#### TASK SET:
**1.** In the text on proving fault after a traffic accident, list every place where it says the complete Vehicle Code can be found.
**2.** Write the next part of the text on proving fault after a traffic accident, picking up after its final sentence.
───── PROVIDED TEXT ─────
In a traffic accident, how can I help prove to an insurance company that the other driver was at fault?
One place to look for support for your argument that the other driver was at fault is in the laws that govern driving in your state -- usually called the Vehicle Code. A simplified version of these laws, sometimes called "The Rules of the Road," is often available at your local department of motor vehicles office. The complete Vehicle Code is also available at many local department of motor vehicles offices, most public libraries and all law libraries; there is a law library at or near every courthouse and at all law schools.
In the index at the end of the last volume of the Vehicle Code are references to many rules of the road, one or more of which might apply to your accident. A librarian may be willing to help you with your search, so don't be afraid to ask. If you believe a rule might apply to your accident, copy not only its exact wording but also the Vehicle Code section number so that you can refer to it when you negotiate a settlement of your claim.
If someone hits you from behind, the accident is virtually always that driver's fault, regardless of the reason you stopped. A basic rule of the road requires that a driver be able to stop safely if a vehicle stops ahead of the driver. If the driver cannot stop, he is not driving as safely as the person in front of him.
The other surefire part of rear-end accident claims is that the vehicle damage proves how the accident happened. If the other car's front end and your car's rear end are both damaged, there can be no doubt that you were struck from the rear.
───── SUPPLIED MATERIAL ─────
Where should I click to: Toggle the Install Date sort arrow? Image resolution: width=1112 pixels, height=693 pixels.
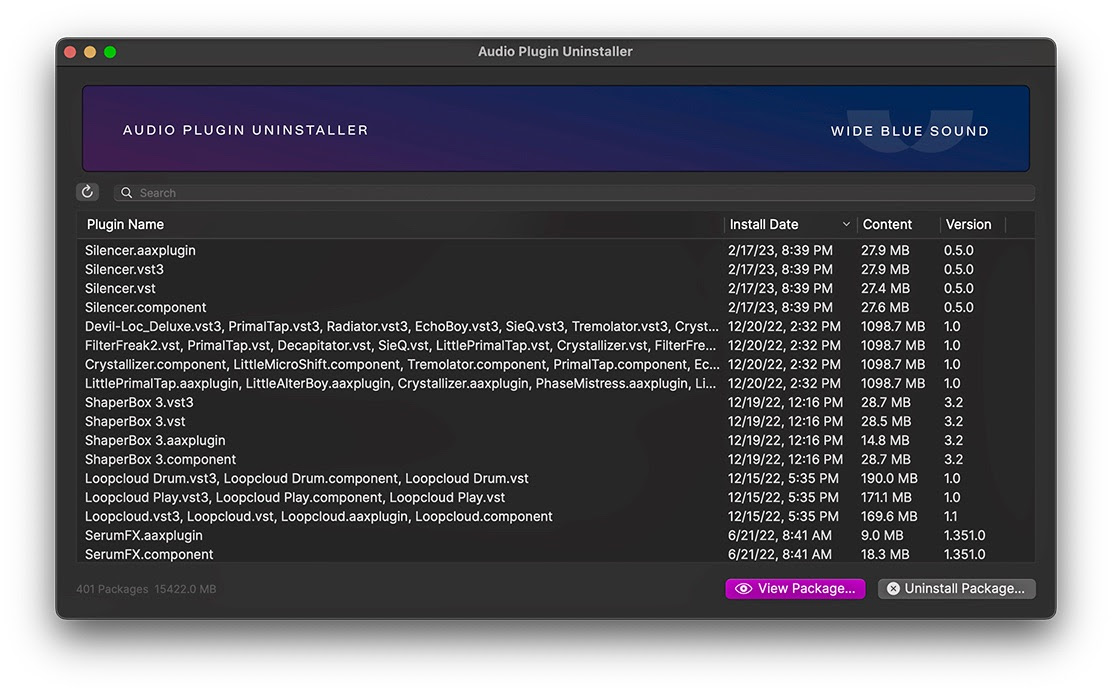pyautogui.click(x=846, y=225)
─────
#### TASK-BY-TASK RESULTS:
**1.**
- Many local department of motor vehicles offices
- Most public libraries
- All law libraries

**2.**
In some situations, both you and the car behind you will be hit when a third car runs into the car behind you and pushes it into the rear of your car. In that case, it is the driver of the third car who is at fault and against whose liability insurance you would file a claim.
A car making a left turn is almost always liable to a car coming straight in the other direction. Exceptions to this near-automatic liability can occur if:
- the car going straight was going too fast (this is usually difficult to prove)
- the car going straight went through a red light, or
- the left-turn car began its turn when it was safe but something unexpected happened which made it have to slow down or stop its turn.
Whatever the contributing factors, the law says the car making the left turn must wait until it can safely complete the turn before moving in front of oncoming traffic. Also, the location of the damage on the cars sometimes makes it difficult for the other driver to argue that the accident happened in some way other than during a left turn. So, if you have had an accident in which you ran into someone who was making a left turn in front of you, almost all other considerations of fault go out the window and the other driver is nearly always liable.